Historically the use of oxidizers resulted from changes in the way wheat flour is shipped to factories. In the past, wheat flour would oxidize naturally over the long times spent in shipment to the factories, however, with more secure means of shipment (sealed bins, bulk tank trucks, and multiwall paper sacks) flour arrives at bakeries faster and ‘greener’ with less oxidization of the flour. Oxidized flour produces better quality breads. Holding bread for fermentation to oxidize in the bakeries is uneconomical and hence the use of oxidizer, such as ADA. The use of ADA shortens the required fermentation time and produces bread with a finer cell structure, which makes the crumb appear whiter. Bread made with ADA has a higher volume, finer grain, thinner cell walls and softer texture, and the dough has better handling characteristics. Concerning the exposure to ADA, it is more likely to occur in the factory workers using the ADA for oxidization. Likewise, as far as semicarbazide, one’s exposure is higher from glass jars with plastic lids
Azodicarbonamide, as a bleaching agent and improving agent, is a permitted food additive in certain countries and it’s presence can be determined by high-performance liquid chromatography. However, it partially degrades with the heat of processing to form trace amounts of semicarbazide, which shows carcinogenicity and also has been shown to cause tumors. It also is associated with cutaneous and pulmonary hypersensitivity.

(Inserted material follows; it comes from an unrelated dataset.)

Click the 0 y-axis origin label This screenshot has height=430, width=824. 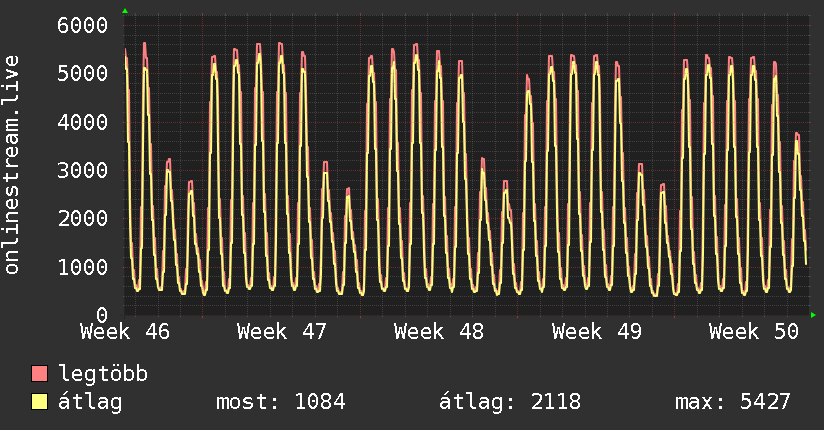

Azodicarbonamide acts as an oxidizer in flour to condition the flour.
Its safety sheet can be found here:
Azodicarbonamide has had multiple uses, including as a ‘blowing agent’ in vinyl mats, where at high temperature, it breaks down to form bubbles. Carpet underlays and floor mats are made spongier by this bubble formation. Yoga mats, in particular, gained fame from containing this chemical. The Yoga Mat Chemical CNN
At one point, Azodicarbonamide (ADA) was being investigated to treat HIV virus: Phase I/II dose escalation and randomized withdrawal study with add-on azodicarbonamide in patients failing on current antiretroviral therapy In addition, ADA had synergy with cyclosporine to suppress T cell function: Azodicarbonamide as a new T cell immunosuppressant: synergy with cyclosporin A. Tassignon J, Vandevelde M, Goldman M – Clin. Immunol. – July 1, 2001; 100 (1); 24-30 Also noted in that ADA inhibits T cell responses:Azodicarbonamide inhibits T-cell responses in vitro and in vivo and that it had some effect in HIV as well:Azodicarbonamide inhibits HIV-1 replication by targeting the nucleocapsid protein
Unfortunately, breakdown products of ADA are carcinogenic and there is an association of ADA with occupational asthma:Kim C, Cho J, Leem J, Ryu J, Lee H, Hong Y. Occupational asthma due to azodicarbonamide. Yonsei Med J. 2004; 45-2: 325-329.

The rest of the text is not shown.